Our drive from Kennewick to Boise was a beautiful journey. The Columbia River was a gorgeous sight that kept surprising us along the way. Herbert was feeling peppy, so he HopeMobile-ed us to Boise in about six hours. (I promised Mom I would drink more so I would not get dehydrated, which resulted in more potty stops!) Not long after we arrived at our hotel in Boise, we were back on the road again to attend an outdoor theater, the Idaho Shakespeare Festival where we saw Mousetrap. Go ahead, try to get me to spill the secret of the true murderer! Hee Hee… not me! This was a wonderful gift that Make-A-Wish planned for our Idaho arrival!

St. Luke’s Children’s Hospital

The next morning, Mom and I met Becky Wiskus at St. Luke’s Children’s Hospital. She greeted us warmly, and I had the opportunity to speak with staff and patients, and get a tour of their facility. They surprised me with a very, very special gift. They gave me a calendar made from the drawings of their patients! I don’t think it gets any more special than that!!!

My Very Special Calendar from St. Luke’s Children’s Hospital

At each hospital I have visited, I always love hearing about the unique ways that the staff has of making life better for their patients. At St. Luke’s, it was obvious to me that they see their patients as “whole people,” not just treating the illness, but treating all that the illness encompasses.  I loved my time here, and I hope I get the opportunity to return in the future.

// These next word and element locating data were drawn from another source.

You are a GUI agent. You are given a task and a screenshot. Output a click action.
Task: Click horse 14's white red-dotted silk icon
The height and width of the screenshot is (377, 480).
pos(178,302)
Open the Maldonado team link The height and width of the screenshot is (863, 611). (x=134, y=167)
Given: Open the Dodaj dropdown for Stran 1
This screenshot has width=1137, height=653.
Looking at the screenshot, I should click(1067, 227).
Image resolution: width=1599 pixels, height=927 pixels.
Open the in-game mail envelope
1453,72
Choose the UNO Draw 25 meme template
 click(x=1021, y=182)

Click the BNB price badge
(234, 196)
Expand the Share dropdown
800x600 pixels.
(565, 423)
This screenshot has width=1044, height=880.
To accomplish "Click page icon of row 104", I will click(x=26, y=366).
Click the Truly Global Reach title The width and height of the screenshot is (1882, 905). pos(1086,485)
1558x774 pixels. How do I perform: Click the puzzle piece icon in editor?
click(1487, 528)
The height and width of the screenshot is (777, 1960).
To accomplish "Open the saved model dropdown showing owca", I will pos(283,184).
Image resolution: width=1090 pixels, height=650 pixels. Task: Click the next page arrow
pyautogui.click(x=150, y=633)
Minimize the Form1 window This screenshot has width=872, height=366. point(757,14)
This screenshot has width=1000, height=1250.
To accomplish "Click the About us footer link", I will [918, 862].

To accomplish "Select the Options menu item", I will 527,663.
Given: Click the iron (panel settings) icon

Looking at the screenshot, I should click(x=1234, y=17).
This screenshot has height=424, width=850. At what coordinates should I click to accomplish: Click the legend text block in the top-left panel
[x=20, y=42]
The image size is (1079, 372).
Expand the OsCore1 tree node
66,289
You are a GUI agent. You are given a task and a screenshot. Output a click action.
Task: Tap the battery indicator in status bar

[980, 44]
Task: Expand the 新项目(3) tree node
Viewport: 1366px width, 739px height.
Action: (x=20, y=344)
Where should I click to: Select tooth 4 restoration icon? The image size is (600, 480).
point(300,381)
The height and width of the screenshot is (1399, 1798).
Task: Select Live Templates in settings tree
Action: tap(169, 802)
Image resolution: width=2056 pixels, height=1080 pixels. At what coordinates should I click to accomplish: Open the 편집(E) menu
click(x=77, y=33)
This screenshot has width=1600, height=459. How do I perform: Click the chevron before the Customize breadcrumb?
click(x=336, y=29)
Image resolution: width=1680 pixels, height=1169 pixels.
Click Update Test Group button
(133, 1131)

With Colin, the schoolteacher, in the St. Luke’s schoolroom

Feeling the love at St. Luke’s Children’s Hospital

One final Hope Tour adventure filled our day in Boise. Mom and I met Trevor Schaefer from Trevor’s Trek Foundation. Trevor survived a brain tumor as a young teen and has been fighting back against childhood cancer in many ways. We talked about his advocacy, my advocacy, and ways we might work together in the future. One very, very interesting thing that Trevor is working on is “cancer clusters.” I look forward to learning much more about Trevor’s work with Barbara Boxer on locating cancer clusters. I loved meeting you, Trevor! I send you my very best wishes for all you are doing!

Trevor Schaefer of Trevor’s Trek Foundation

Thank you to the Hampton Inn in Boise for supporting Make-A-Wish!